総説 : アレスチンの構造と機能

Abstract

A review: Structure and function of arrestins Arrestin is a family of proteins that is involved in two different processes: (1) desensitization of the activated G-protein-coupled receptors, and (2) autoimmune diseases. This family consists of retinal arrestin, β-arrestin, invertebrate arrestin and their spliced variant forms. These proteins have high homologies in their functions and structures. Retinal arrestin was the first of the family to be identified and the most extensively studied so far. In vertebrate rod photoreceptors, rhodopsin absorbs light and is transformed to an active photobleaching intermediate called metarhodopsin II (mete II). Meta II activates several thousand molecules of a GTP binding protein called transducin, and is the substrate of rhodopsin kinase (RK). RK phosphorylates photoactivated rhodopsin at the C-terminal Ser and Thr residues.
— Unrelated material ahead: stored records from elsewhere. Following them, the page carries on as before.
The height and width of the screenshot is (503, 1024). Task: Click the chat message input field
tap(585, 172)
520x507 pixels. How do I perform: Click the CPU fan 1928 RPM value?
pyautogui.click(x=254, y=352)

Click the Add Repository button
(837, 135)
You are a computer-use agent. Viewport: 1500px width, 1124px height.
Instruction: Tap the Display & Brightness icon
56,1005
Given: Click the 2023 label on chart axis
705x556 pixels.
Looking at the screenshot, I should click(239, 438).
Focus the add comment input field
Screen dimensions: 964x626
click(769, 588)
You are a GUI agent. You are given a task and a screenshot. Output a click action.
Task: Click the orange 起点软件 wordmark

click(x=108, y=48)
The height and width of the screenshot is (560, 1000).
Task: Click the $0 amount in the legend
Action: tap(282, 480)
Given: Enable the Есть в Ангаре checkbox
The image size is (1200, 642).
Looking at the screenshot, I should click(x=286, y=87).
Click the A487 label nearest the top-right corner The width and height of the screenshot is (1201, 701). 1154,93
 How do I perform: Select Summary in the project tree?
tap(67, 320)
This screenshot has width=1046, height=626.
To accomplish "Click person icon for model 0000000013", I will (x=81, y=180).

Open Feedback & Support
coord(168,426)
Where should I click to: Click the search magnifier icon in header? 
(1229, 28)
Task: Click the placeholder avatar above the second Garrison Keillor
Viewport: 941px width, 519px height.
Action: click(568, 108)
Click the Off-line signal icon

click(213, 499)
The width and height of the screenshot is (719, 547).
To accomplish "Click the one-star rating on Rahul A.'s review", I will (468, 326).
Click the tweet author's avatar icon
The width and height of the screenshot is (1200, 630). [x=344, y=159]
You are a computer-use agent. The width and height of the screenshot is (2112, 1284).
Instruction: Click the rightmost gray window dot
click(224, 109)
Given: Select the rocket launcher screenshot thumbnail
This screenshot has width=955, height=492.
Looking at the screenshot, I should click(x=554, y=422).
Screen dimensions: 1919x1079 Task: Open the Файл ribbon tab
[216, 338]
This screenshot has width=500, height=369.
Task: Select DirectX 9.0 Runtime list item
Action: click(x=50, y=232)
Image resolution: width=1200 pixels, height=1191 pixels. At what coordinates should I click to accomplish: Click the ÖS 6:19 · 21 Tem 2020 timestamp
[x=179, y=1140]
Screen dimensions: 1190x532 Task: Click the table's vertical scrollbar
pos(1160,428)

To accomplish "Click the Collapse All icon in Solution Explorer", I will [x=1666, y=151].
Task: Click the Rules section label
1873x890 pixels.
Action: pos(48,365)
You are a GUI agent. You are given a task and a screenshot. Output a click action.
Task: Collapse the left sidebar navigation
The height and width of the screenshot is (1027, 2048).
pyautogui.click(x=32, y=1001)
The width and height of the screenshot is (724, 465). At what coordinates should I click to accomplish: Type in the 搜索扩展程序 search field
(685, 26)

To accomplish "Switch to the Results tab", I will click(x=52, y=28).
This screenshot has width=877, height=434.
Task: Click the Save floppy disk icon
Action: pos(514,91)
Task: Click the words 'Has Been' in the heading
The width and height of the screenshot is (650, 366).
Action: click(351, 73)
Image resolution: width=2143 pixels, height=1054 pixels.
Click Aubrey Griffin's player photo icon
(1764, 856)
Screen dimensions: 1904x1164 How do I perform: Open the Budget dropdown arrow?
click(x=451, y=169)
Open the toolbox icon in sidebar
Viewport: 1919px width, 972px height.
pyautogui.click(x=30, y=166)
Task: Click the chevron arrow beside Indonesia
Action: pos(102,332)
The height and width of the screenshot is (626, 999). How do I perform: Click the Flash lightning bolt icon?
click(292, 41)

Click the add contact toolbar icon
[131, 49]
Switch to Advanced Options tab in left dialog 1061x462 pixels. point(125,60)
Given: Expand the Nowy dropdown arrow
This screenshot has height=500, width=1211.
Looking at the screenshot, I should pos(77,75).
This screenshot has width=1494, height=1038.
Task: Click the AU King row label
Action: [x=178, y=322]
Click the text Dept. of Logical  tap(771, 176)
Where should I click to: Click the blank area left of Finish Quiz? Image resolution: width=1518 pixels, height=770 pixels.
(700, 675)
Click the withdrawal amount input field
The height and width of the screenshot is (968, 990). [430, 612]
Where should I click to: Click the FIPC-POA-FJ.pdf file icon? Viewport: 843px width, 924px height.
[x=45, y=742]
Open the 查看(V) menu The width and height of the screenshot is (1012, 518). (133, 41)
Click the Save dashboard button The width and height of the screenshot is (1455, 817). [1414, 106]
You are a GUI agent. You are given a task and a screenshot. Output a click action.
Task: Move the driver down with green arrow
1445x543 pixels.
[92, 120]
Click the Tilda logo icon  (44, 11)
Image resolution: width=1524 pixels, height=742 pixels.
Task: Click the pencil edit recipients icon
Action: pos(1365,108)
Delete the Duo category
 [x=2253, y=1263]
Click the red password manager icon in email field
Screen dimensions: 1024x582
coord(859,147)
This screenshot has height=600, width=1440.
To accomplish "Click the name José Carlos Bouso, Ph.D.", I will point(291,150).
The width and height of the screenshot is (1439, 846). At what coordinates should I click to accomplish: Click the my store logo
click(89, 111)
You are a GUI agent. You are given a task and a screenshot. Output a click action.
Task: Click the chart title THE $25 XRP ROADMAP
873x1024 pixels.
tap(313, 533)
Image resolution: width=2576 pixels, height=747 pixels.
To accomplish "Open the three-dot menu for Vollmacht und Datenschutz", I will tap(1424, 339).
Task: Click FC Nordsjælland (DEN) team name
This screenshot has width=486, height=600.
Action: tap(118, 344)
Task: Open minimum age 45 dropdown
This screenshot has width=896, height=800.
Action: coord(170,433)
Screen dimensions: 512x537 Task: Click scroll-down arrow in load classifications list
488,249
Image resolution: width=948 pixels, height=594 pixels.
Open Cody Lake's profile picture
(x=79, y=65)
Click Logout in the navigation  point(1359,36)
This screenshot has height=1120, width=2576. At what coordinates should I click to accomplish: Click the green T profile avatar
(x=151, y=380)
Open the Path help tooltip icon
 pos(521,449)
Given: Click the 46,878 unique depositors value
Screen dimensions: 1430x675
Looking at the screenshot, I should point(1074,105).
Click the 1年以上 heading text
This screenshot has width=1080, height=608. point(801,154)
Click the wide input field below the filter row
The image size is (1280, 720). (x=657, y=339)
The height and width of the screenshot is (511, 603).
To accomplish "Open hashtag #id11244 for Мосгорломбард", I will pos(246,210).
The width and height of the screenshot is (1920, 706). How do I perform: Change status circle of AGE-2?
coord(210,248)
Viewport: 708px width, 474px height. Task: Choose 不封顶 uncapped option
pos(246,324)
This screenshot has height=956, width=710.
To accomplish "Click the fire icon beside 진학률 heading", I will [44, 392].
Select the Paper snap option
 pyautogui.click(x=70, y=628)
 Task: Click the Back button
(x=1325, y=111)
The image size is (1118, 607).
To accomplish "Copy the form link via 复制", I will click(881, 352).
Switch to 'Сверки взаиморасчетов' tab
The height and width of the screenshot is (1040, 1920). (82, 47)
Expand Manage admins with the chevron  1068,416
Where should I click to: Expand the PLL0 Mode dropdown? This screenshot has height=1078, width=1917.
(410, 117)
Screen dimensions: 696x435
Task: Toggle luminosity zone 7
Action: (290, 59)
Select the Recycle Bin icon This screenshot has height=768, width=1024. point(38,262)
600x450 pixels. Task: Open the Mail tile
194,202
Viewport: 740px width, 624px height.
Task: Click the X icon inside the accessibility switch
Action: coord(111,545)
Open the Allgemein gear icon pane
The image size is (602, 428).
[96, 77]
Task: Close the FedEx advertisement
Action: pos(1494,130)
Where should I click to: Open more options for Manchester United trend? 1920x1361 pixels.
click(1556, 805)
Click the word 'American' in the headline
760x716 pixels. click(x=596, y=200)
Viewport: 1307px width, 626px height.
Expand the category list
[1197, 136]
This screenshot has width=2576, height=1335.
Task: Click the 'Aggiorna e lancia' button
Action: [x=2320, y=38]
The phosphorylated photolyzed rhodopsin prevents transducin activation by binding arrestin. Retinal arrestin (called S-antigen) is also known to be a highly pathogenic molecule that induces uveotract inflammation in Mammalia. Recently, the author found serum autoantibodies against arrestin and β-arrestin in patients with multiple sclerosis and/or optic neuritis. In this article, I reviewed the latest information regarding the structure and functions of arrestins.